— Pixel coordinate grounding data —
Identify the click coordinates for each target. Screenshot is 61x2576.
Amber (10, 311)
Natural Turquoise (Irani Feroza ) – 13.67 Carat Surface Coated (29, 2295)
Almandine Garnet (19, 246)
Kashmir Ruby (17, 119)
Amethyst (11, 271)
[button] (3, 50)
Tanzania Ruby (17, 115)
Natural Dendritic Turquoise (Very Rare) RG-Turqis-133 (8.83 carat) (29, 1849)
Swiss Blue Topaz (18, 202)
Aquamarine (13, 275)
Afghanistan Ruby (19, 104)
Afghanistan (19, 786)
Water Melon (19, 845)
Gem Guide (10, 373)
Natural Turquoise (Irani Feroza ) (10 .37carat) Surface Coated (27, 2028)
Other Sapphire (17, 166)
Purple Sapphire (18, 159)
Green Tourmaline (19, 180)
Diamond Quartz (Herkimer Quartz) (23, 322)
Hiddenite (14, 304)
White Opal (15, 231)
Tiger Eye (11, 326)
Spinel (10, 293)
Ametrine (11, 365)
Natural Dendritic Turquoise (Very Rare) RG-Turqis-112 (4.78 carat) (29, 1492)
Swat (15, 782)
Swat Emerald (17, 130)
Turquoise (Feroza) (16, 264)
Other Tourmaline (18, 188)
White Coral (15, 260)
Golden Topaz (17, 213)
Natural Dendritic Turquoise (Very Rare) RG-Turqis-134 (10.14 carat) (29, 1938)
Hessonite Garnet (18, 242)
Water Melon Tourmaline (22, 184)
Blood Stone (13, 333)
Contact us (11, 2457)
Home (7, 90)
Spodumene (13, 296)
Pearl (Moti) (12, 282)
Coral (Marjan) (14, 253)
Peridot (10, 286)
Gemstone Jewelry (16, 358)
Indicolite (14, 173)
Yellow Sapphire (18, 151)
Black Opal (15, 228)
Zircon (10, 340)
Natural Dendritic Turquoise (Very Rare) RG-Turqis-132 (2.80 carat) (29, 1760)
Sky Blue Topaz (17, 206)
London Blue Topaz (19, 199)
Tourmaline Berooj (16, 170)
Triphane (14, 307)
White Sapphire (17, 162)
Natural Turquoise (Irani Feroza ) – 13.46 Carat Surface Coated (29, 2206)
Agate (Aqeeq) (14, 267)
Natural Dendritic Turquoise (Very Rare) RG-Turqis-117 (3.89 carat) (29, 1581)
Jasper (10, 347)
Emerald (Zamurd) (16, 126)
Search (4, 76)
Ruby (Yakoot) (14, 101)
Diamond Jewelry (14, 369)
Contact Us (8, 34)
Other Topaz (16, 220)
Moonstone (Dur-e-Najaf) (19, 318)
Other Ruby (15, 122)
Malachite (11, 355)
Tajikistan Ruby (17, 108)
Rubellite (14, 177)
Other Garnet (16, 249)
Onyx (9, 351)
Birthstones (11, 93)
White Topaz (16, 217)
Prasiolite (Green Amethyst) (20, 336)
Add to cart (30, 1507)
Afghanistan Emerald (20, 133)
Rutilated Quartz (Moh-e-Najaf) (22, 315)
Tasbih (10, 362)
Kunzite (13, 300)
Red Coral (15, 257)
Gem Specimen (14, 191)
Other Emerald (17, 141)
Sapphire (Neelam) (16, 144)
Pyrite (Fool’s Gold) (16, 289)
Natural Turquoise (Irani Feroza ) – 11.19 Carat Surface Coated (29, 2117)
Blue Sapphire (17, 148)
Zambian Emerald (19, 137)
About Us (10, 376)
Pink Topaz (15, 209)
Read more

— Exercise —
Find each line of the data above that holds the word "Blue", then copy it.

— Task response —
Swiss Blue Topaz (18, 202)
Sky Blue Topaz (17, 206)
London Blue Topaz (19, 199)
Blue Sapphire (17, 148)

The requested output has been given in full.